If you use external storage and you have the option, choose eSATA. Basically the same thing as an internal SATA drive as far as speed goes, so it’s fast. Get it, the E is for External. Substantially faster than your USB or Firewire drives. For desktop machines you can buy inexpensive expansion cards to add the ports if you don’t have them (Shame on you Apple, for not adding them to the new Mac Pro), or use an ExpressCard adapter for the MacBook Pro or similar laptop. Imac and Macbook users are out of luck. Many 3.5″ external drives and enclosures are available and tend do cost just a bit more than the USB only ones, but totally worth the upgrade if you’re doing any heavy lifting or saving big files.
There are also so-called port multiplier enclosures which allow you to plus 2 or 4 or even 8 hard drives to your computer using one cable (most 8 drive cases use two connections). You can even setup RAID arrays with these drives to act as one giant speedy volume. That’s what serious video guys do. This crossing of streams ‘could’ of course saturate even an SATA connection, as you’re trying to throw 4 drives worth of data down the cable designed for 1, though you shouldn’t notice that limitation most of the time unless you’re editing multiple streets of uncompressed video. Hey, some people do.

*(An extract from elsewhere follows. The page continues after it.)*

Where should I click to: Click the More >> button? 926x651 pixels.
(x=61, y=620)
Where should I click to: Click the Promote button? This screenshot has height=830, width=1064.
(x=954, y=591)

The only thing I don’t like about eSATA is the damn connectors and cables. In a word, they suck. The cables are not very flexible and worst of all, they fall out all the time because the connectors don’t grab each other. It’s really surprising to me that this went all the way through the development and engineering stage without someone, or many a whole bunch of people, saying “Hey, maybe we should work on this connector a bit more. It kinda sucks”. Is there a trick I’m not getting? As it is, my cables come loose if I touch the drives and they won’t mount. Annoying.